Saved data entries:
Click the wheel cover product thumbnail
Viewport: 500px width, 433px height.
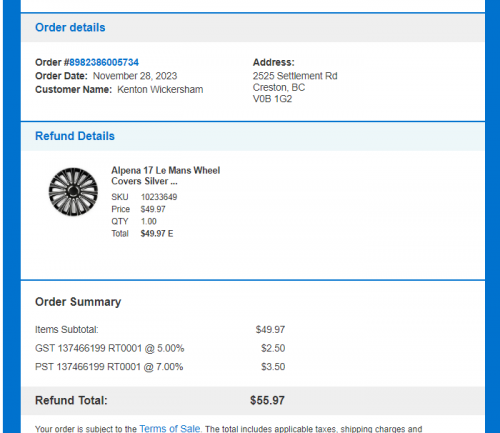(x=73, y=192)
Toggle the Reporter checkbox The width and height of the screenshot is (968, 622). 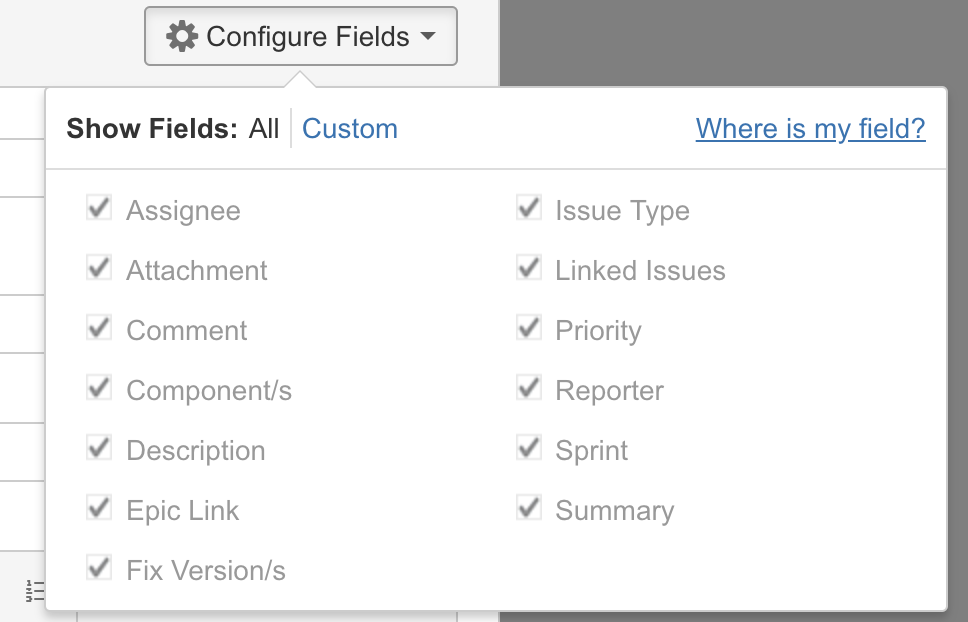tap(528, 389)
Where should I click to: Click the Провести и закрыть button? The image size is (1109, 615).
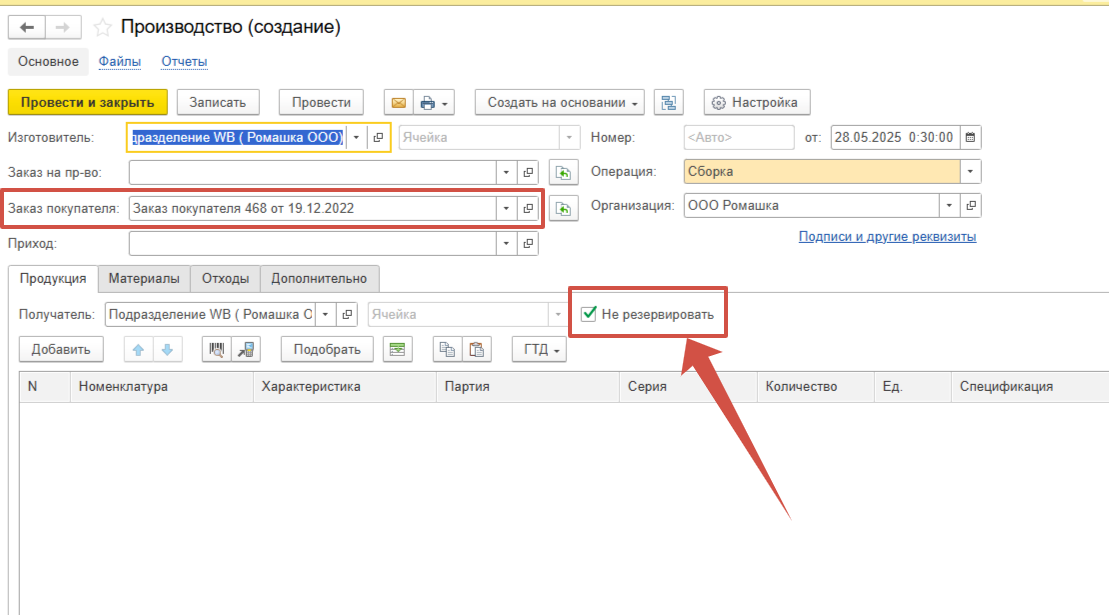pos(87,102)
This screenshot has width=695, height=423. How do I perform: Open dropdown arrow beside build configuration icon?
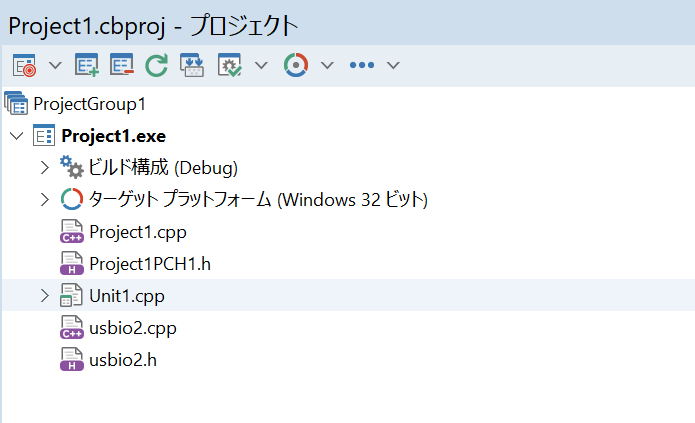click(x=261, y=65)
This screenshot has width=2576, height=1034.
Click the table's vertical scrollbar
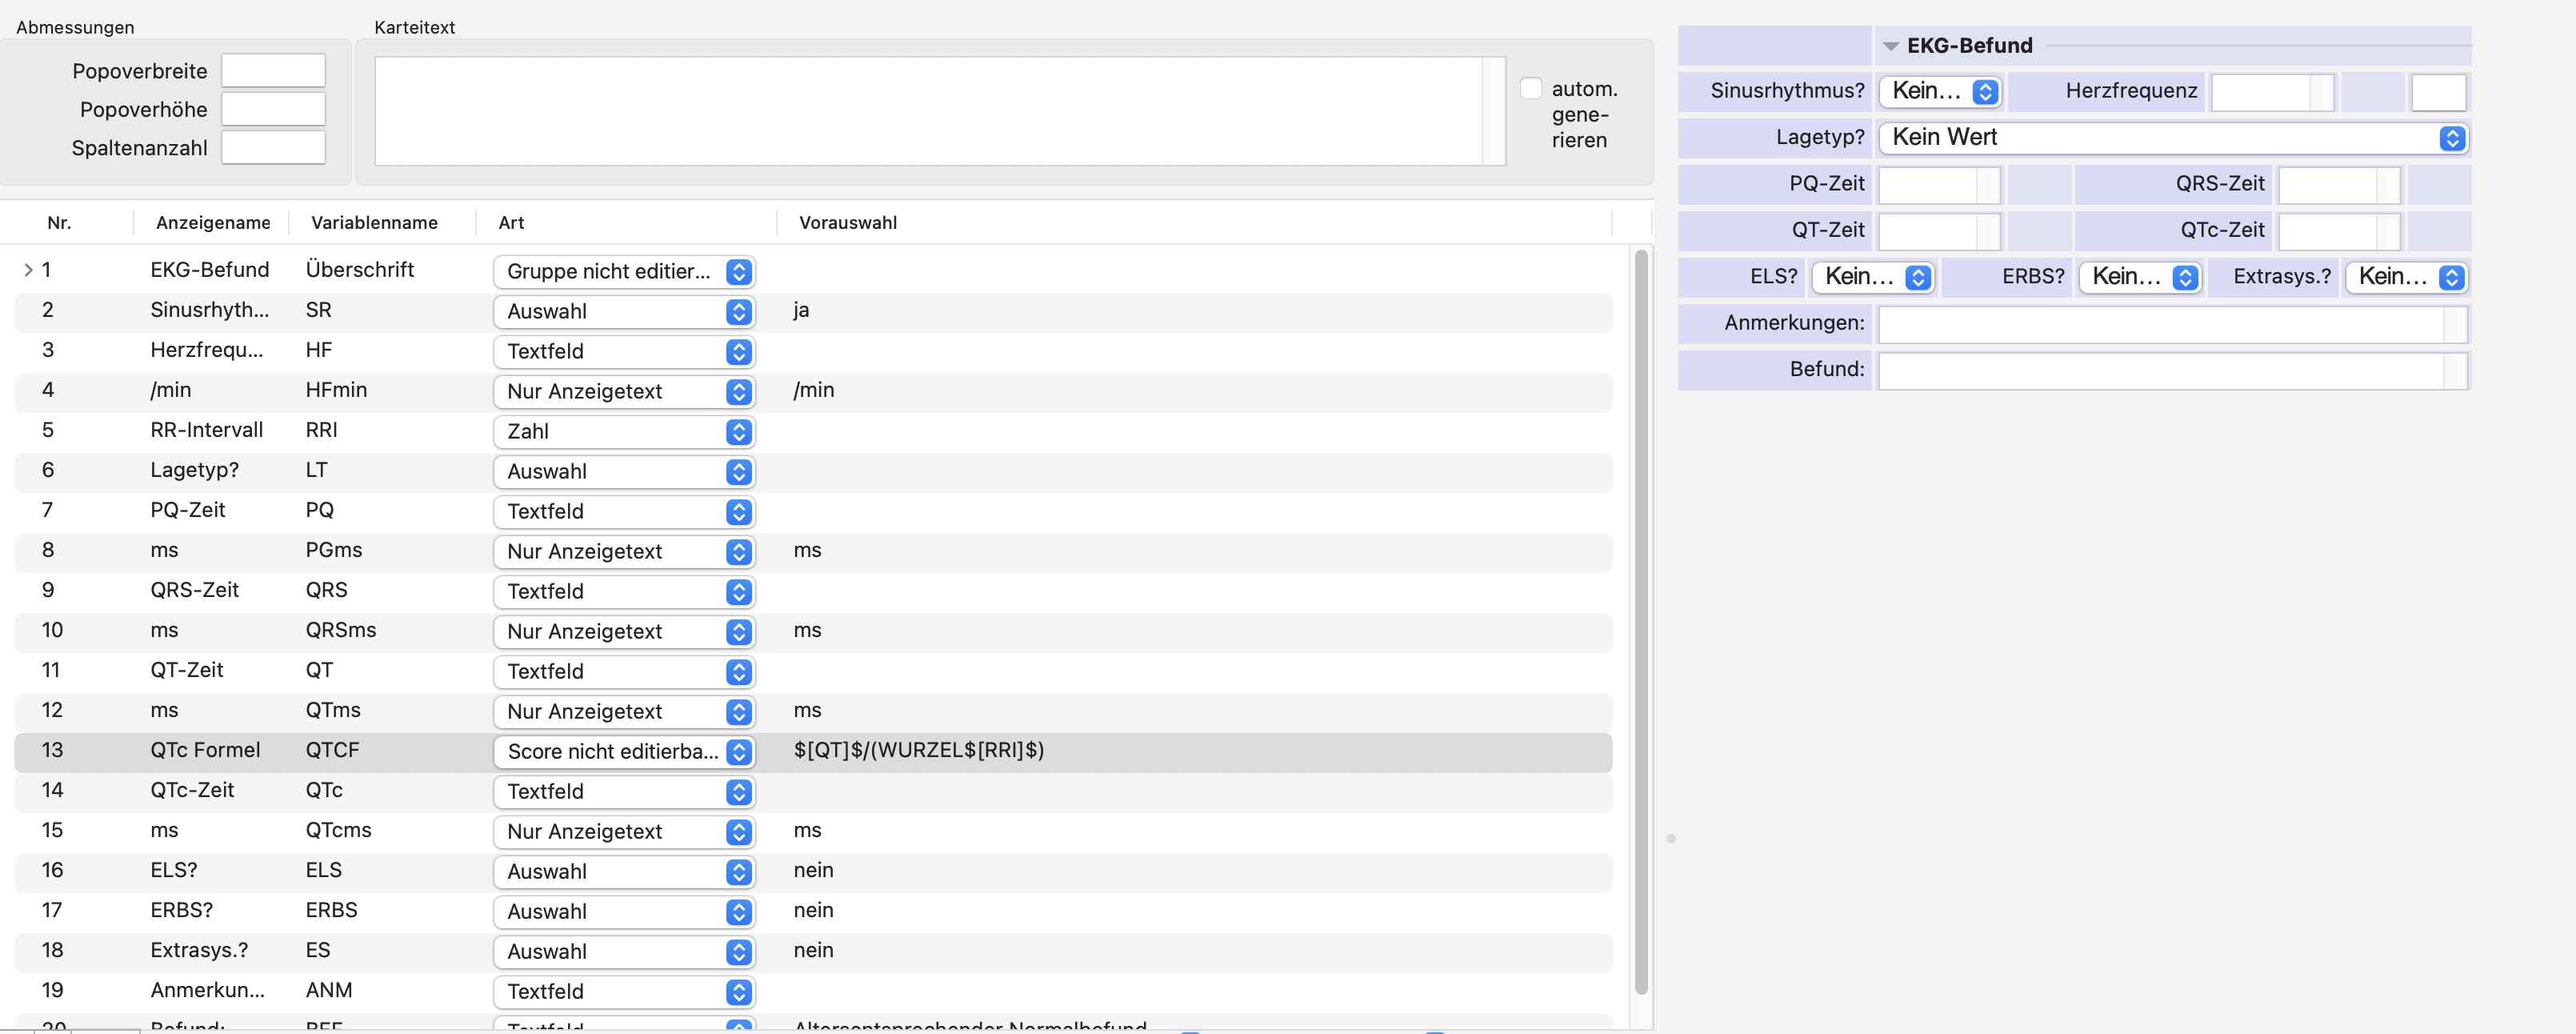(x=1640, y=620)
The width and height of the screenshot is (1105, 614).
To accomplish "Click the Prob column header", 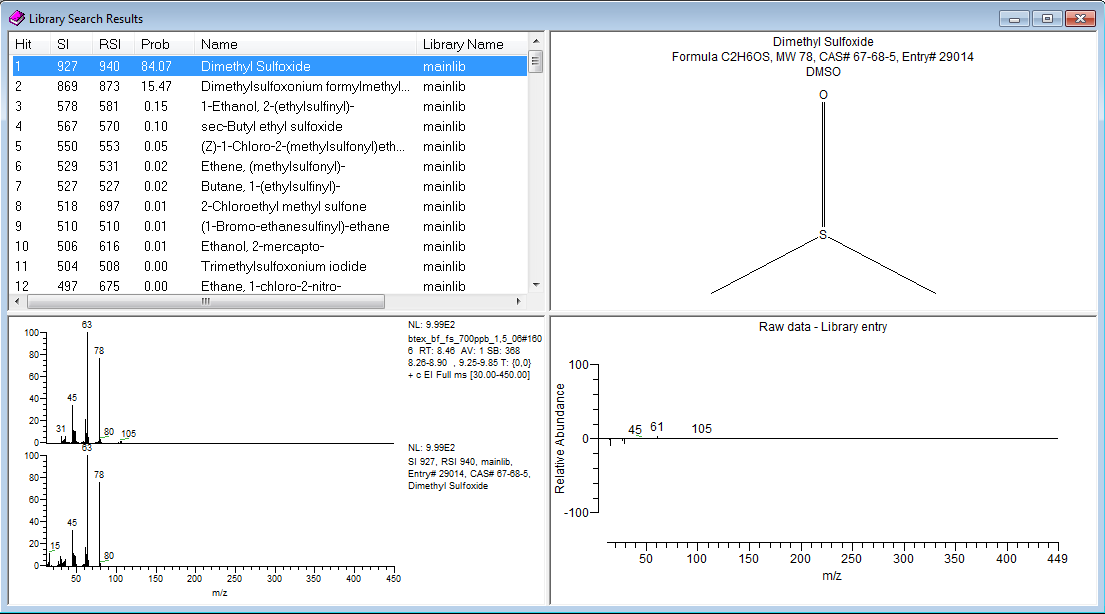I will pos(155,45).
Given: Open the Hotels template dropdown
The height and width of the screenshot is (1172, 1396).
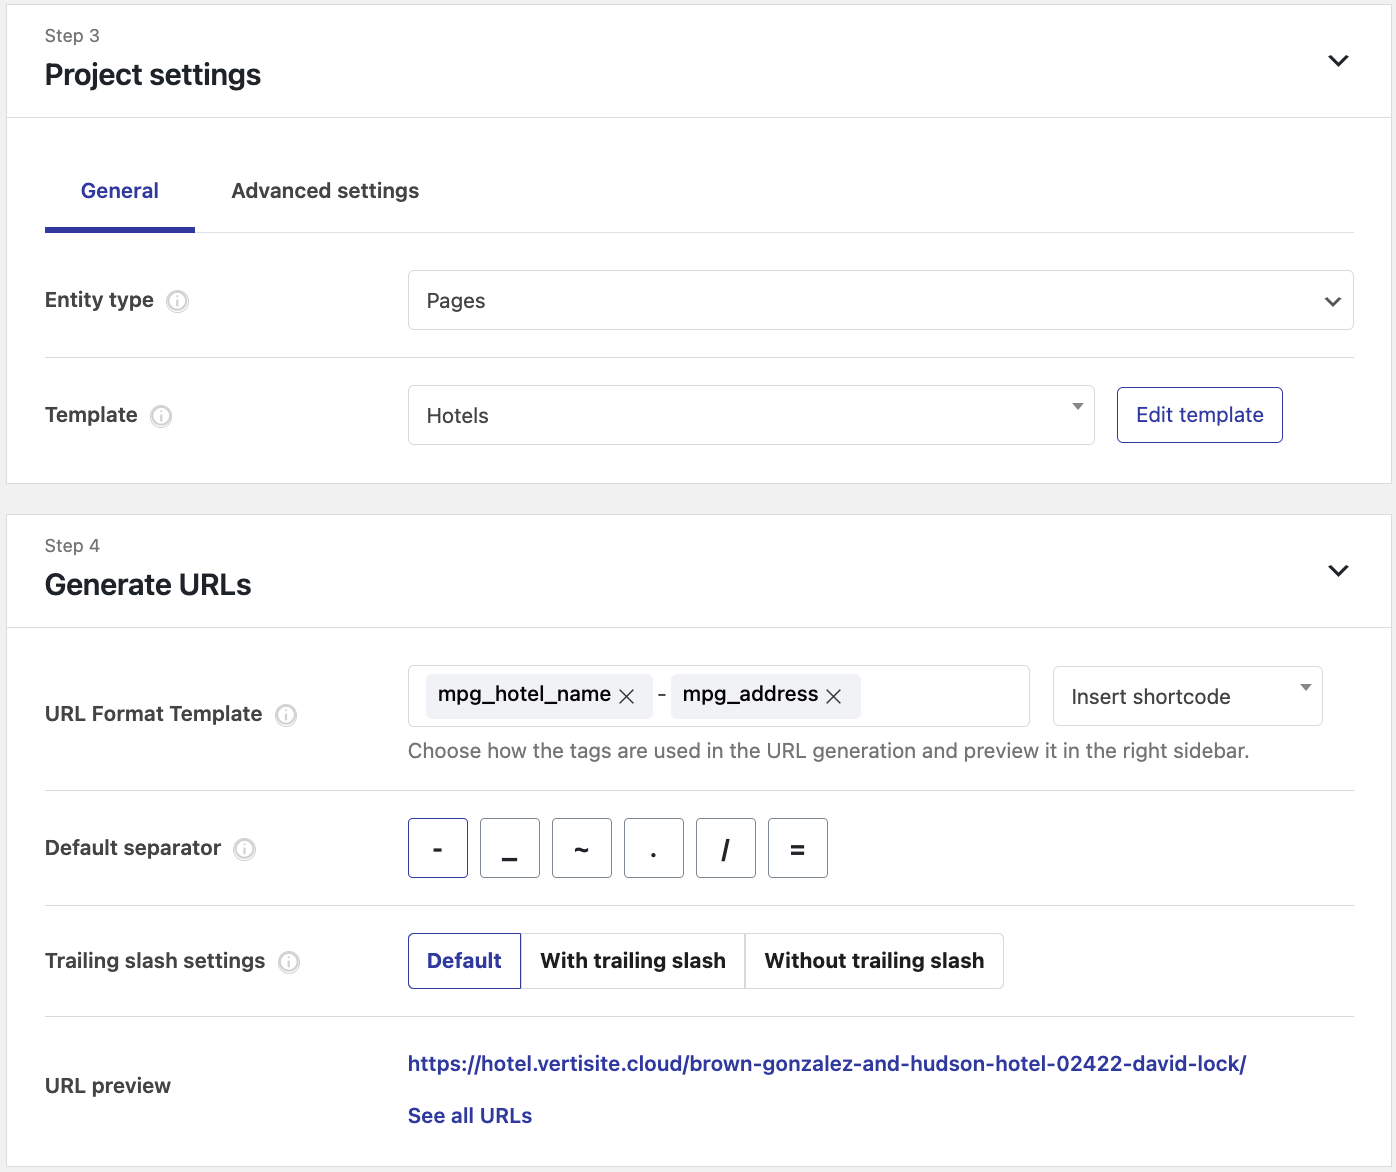Looking at the screenshot, I should [750, 415].
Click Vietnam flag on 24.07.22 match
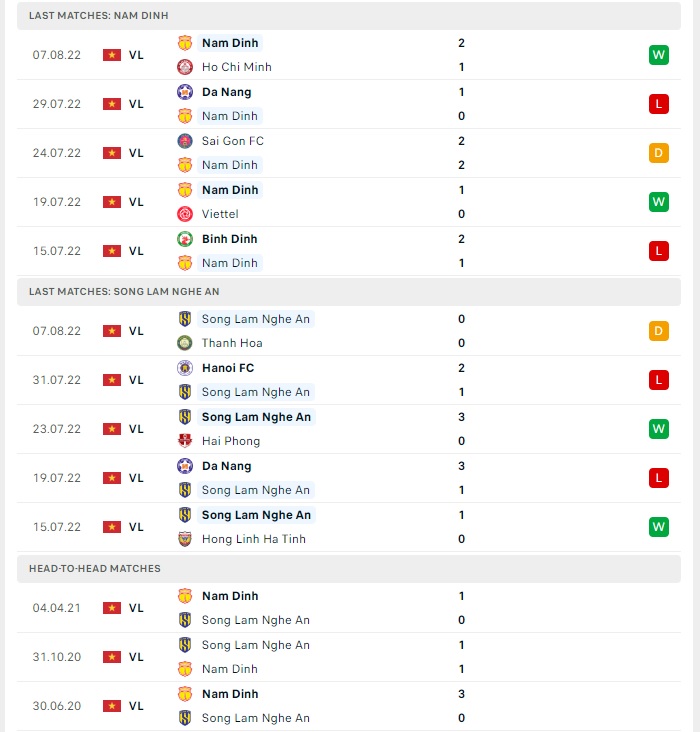700x732 pixels. (112, 153)
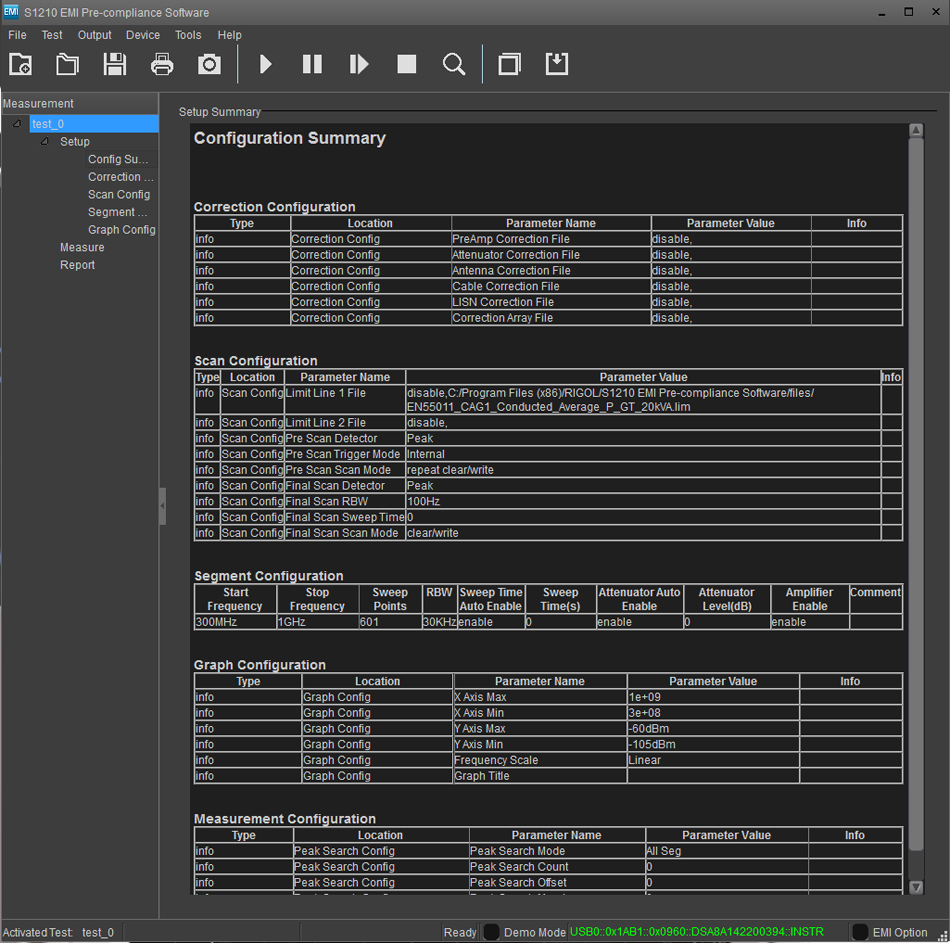This screenshot has width=950, height=943.
Task: Start the scan with play button
Action: click(x=265, y=64)
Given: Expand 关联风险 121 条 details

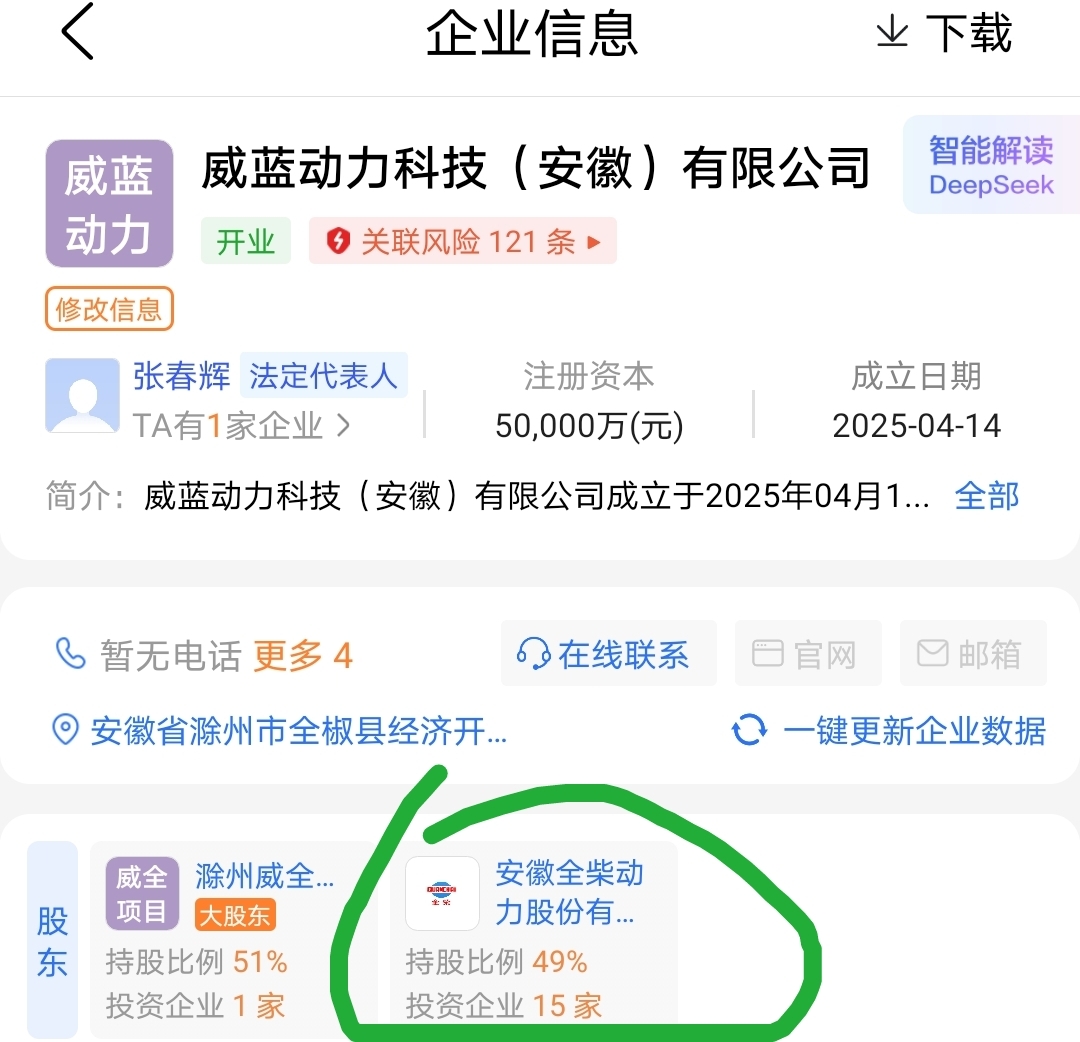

*EXERCISE DESCRIPTION*: Every line above that holds the word "Given" should be copied out.

*SOLUTION*:
Given: Open the Hotels template dropdown
Given: Expand 关联风险 121 条 details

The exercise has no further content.